--- GIVEN INFORMATION ---
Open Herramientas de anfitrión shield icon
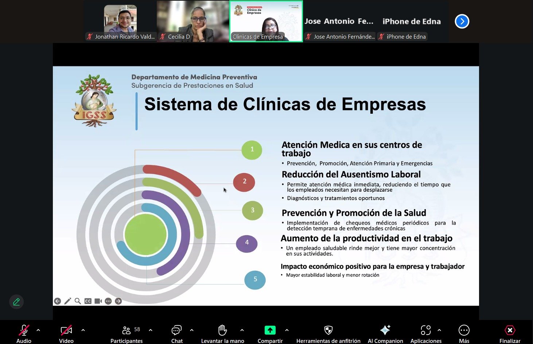This screenshot has height=344, width=533. pyautogui.click(x=328, y=330)
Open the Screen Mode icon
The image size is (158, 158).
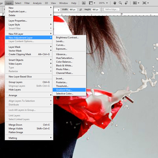tap(145, 3)
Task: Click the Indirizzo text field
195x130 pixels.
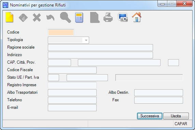Action: tap(100, 55)
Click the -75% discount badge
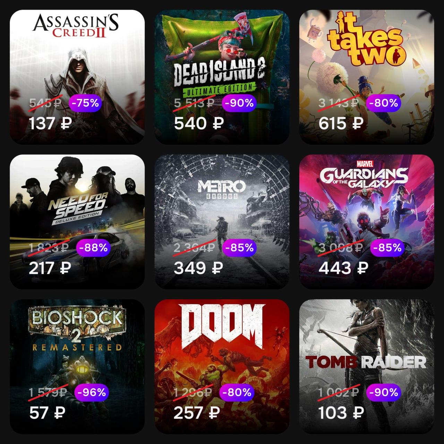The width and height of the screenshot is (444, 444). pos(85,103)
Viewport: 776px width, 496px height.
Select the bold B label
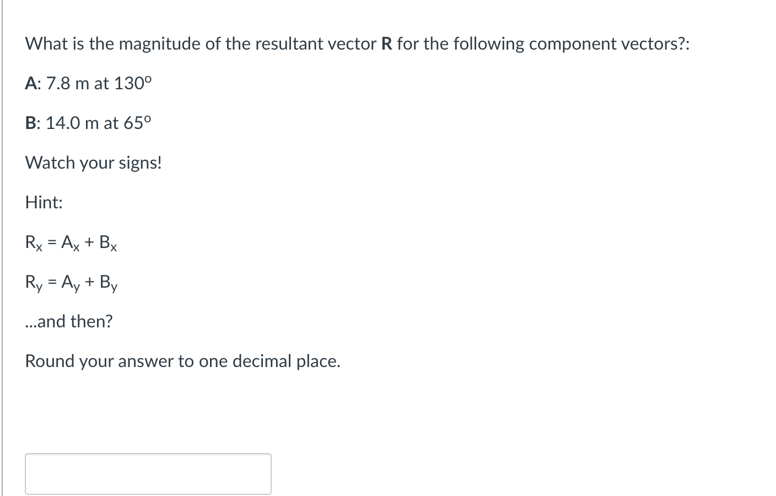click(x=31, y=123)
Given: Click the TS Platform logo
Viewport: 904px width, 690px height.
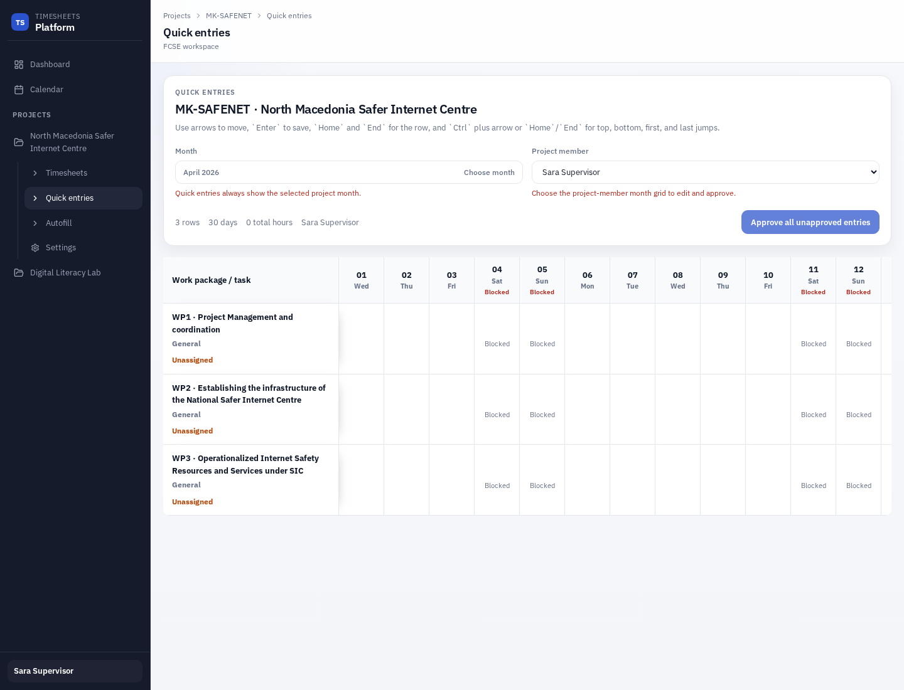Looking at the screenshot, I should (20, 22).
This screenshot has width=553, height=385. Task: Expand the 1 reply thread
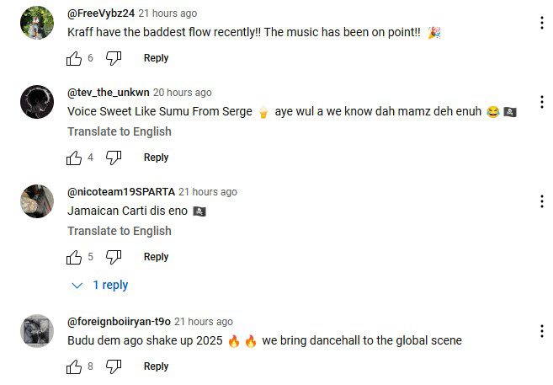pos(101,286)
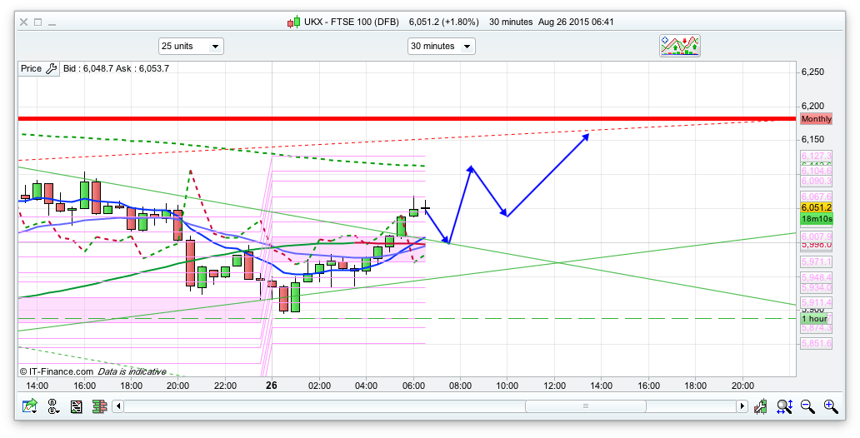This screenshot has height=438, width=860.
Task: Click the vertical auto-zoom magnifier icon
Action: (784, 406)
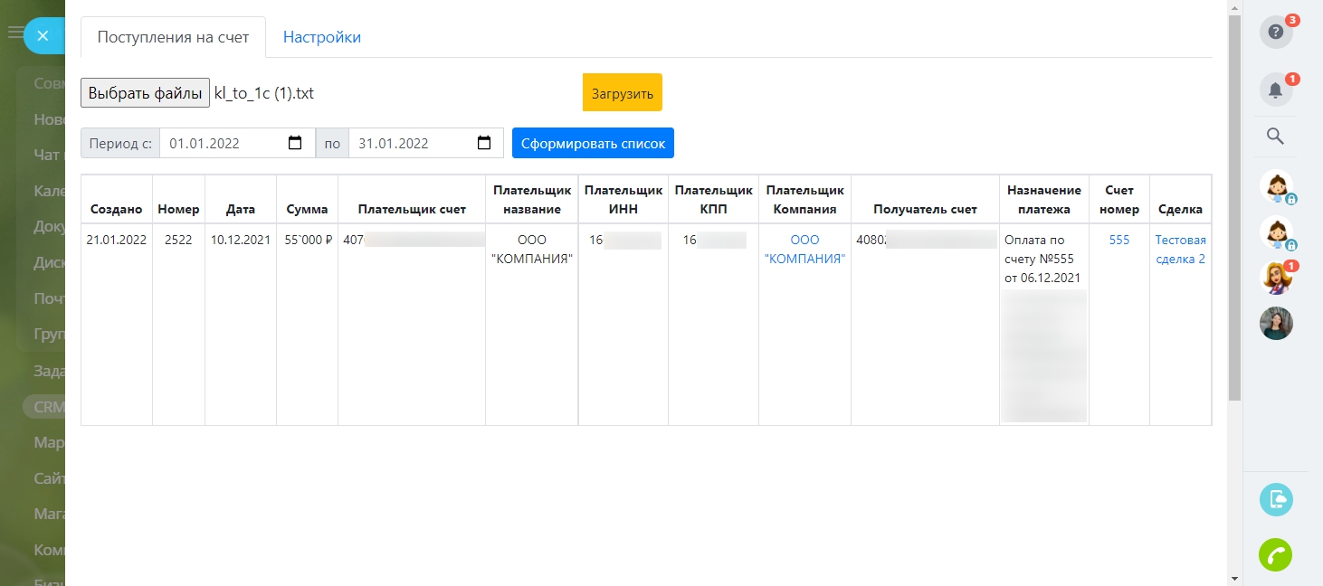This screenshot has width=1323, height=586.
Task: Open the first chat avatar with lock
Action: coord(1276,186)
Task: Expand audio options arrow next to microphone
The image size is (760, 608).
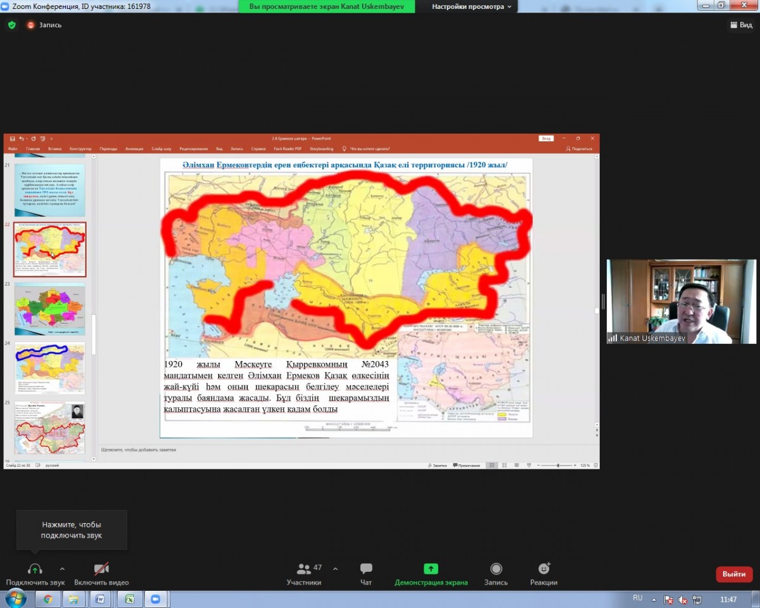Action: tap(62, 569)
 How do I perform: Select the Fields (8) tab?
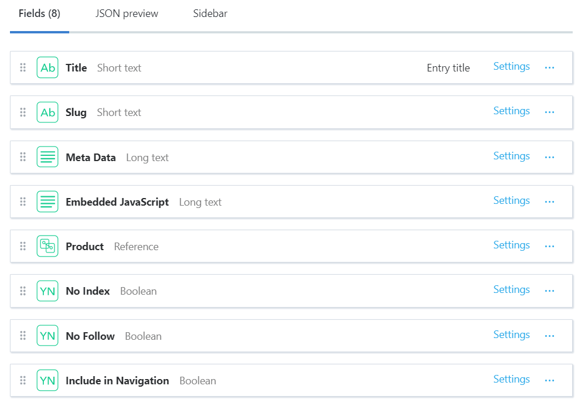pos(39,13)
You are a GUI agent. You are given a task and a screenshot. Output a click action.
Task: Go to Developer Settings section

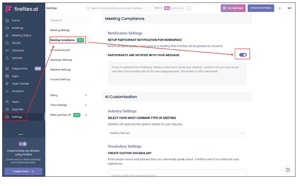coord(61,60)
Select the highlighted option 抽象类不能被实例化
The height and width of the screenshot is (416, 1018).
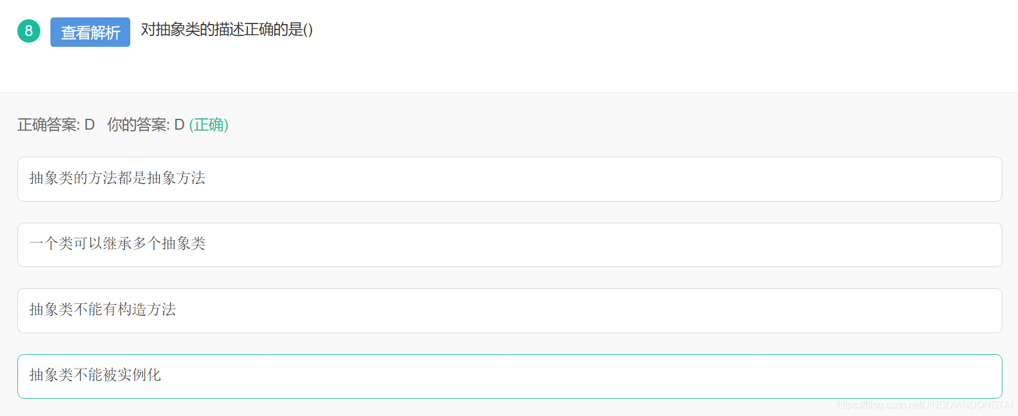(510, 376)
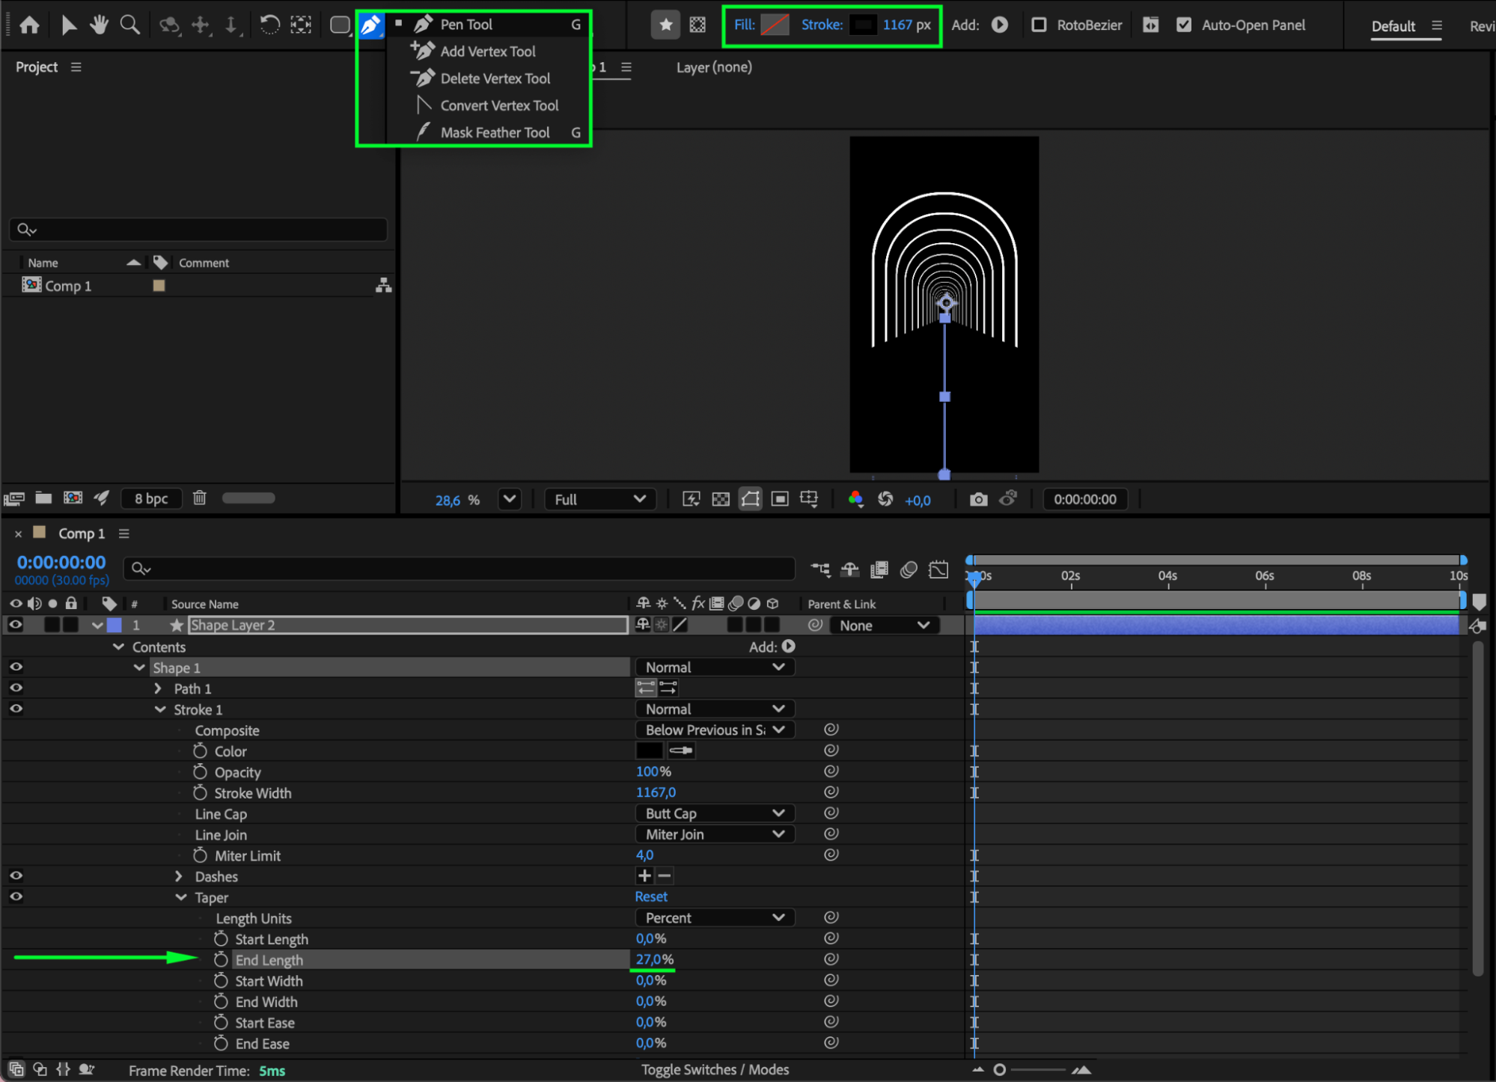Toggle transparency grid in viewer
The image size is (1496, 1082).
pos(720,499)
---
WHAT IS EXPECTED: Reproduce every line of the data word for word, omitting the pictures from your answer.

TASK OUTPUT:
Open Herramientas de anfitrión shield icon
This screenshot has height=344, width=533. pyautogui.click(x=328, y=330)
Open the Screen Mode icon
The image size is (158, 158).
tap(145, 3)
Task: Click the Indirizzo text field
195x130 pixels.
Action: tap(100, 55)
Click the -75% discount badge
The width and height of the screenshot is (444, 444). pos(85,103)
Viewport: 776px width, 496px height.
Select the bold B label
click(x=31, y=123)
Given: Click the TS Platform logo
Viewport: 904px width, 690px height.
Looking at the screenshot, I should (20, 22).
This screenshot has width=553, height=385. Task: Expand the 1 reply thread
pos(101,286)
This screenshot has height=438, width=860.
Task: Click the vertical auto-zoom magnifier icon
Action: (784, 406)
This screenshot has width=1323, height=586.
Task: Open the first chat avatar with lock
Action: coord(1276,186)
Task: Expand audio options arrow next to microphone
The image size is (760, 608).
Action: tap(62, 569)
 How do I perform: Select the Fields (8) tab?
pos(39,13)
You are a GUI agent. You are given a task and a screenshot. Output a click action.
Task: Go to Developer Settings section

coord(61,60)
Select the highlighted option 抽象类不能被实例化
The height and width of the screenshot is (416, 1018).
(510, 376)
Toggle transparency grid in viewer
The image size is (1496, 1082).
pos(720,499)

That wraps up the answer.